Backlash against FBI director’s statements on Chinese spies infiltrating U.S. universities
At an American Senate Intelligence Committee hearing on February 13, FBI Director Christopher Wray warned of China’s growing influence in the U.S.
- Wray said that China has aggressively placed operatives at universities, “whether it’s professors, scientists, students,” requiring the FBI to monitor them from its 56 field offices across the U.S. “It’s every field office, not just major cities. It’s small ones as well,” he added.
- Confucius Institutes — the Chinese government-sponsored academies often embedded within universities — are other surveillance targets of the FBI, according to Wray.
- Wray talked of “nontraditional collectors” of intelligence and technology, both in business but also in academia: “I think the level of naiveté on the part of the academic sector about this creates its own issues. They’re exploiting the very open research and development environment that we have.”
- Some senators asked Wray about telecoms manufacturers Huawei and ZTE. Wray responded: “We’re deeply concerned about the risks of allowing any company or entity that is beholden to foreign governments that don’t share our values to gain positions of power inside our telecommunications networks.”

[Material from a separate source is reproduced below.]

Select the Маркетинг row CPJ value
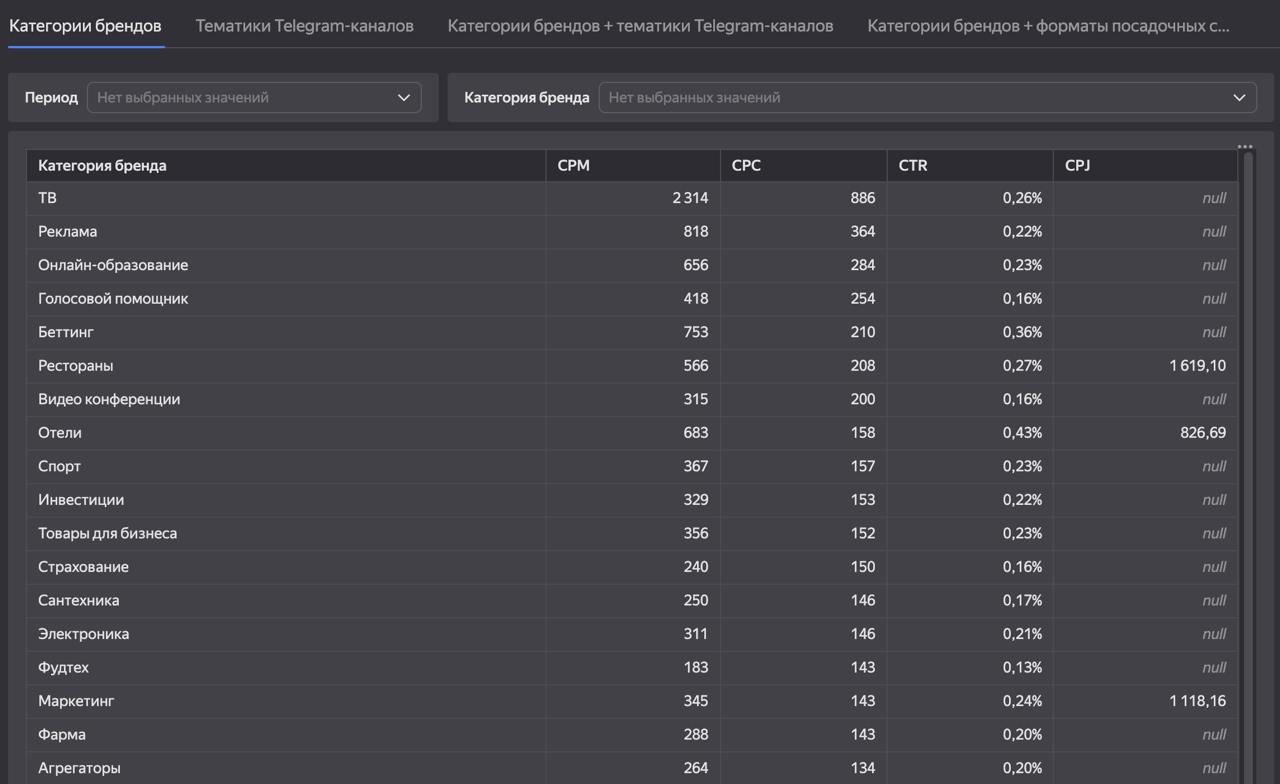Image resolution: width=1280 pixels, height=784 pixels. (1197, 701)
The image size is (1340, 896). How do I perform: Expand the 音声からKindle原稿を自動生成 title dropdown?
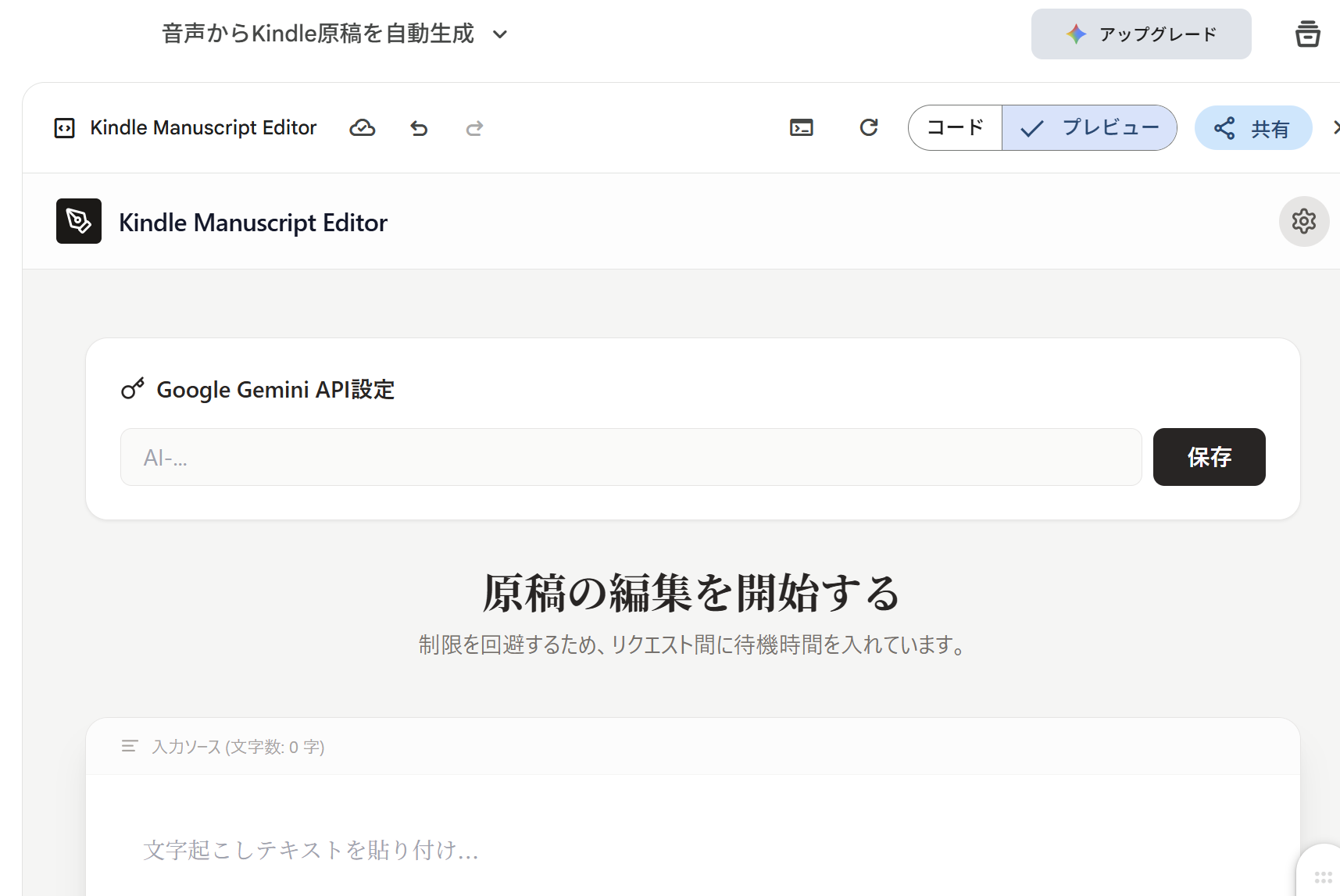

- Asian-American advocacy groups are criticizing Wray for his comments on Chinese students, according to the Daily Beast.
- “We strongly denounce Director Wray’s comments, which fall in line with a long history of targeting, vilifying, and scapegoating immigrants under the cloak of national security,” said Jason Li of the Asian American Students Association of Stanford University.
- “We cannot have every Chinese student or scientist assumed guilty until proven innocent of a national security threat…top-notched intelligence agencies have better tools to rely on than racial profiling every Chinese person coming to America,” said John C. Yang of Asian Americans Advancing Justice.